Aiuti alle famiglie che fanno figli, per Giorgia il modello è l’Ungheria

Niente tasse per le famiglie italiane con più di due figli? La proposta è sulla scrivania del ministro dell’Economia Giancarlo Giorgetti. Il governo di Giorgia Meloni vuole incentivare la natalità, il che significa, in prospettiva futura, aggiustare i conti e non ricorrere, come ci rende chiaro il Def, a massicci arrivi controllati di migranti.

Si va in direzione Ungheria, dove il premier Viktor Orbán ha blindato già misure analoghe tre anni fa. In Germania (che è passata da 1,33 figli per coppia a 1,53) hanno deciso di aiutare le famiglie non però in base al reddito. Il Kindergeld versa a ogni cittadino fino a 18 anni (25 per i figli di disoccupati o studenti) poco più di 200 euro mensili. L’Elterngeld restituisce il 65% del reddito perduto da chi cresce, nel primo anno di vita, il proprio figlio.
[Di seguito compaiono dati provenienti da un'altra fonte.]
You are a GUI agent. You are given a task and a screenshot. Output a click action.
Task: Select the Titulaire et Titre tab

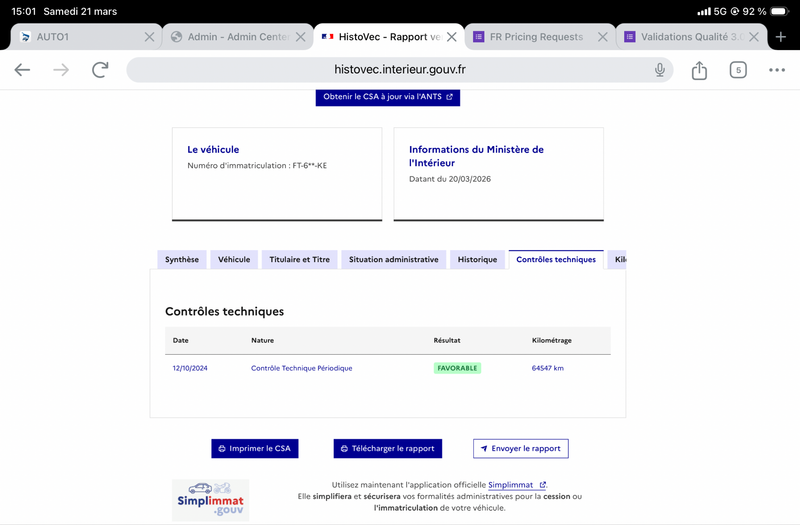click(299, 260)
In Francia l’Allocation Familiaire è un assegno alle famiglie, da 140 a 500 euro a seconda dei figli (fino a 25 anni per chi studia). Oltre a ciò mille euro per ogni figlio alla nascita e una serie di agevolazioni fiscali. In Danimarca si punta sugli asili nido, con sconti per le famiglie dal 70 al 100%. In Spagna i padri hanno diritto a oltre tre mesi  di esenzione dal lavoro dopo la nascita di ogni figlio.L’Italia ha solo 1,23 figli per coppia, cifra lontana da Francia e Germania e dall’Ungheria che è a 1,56.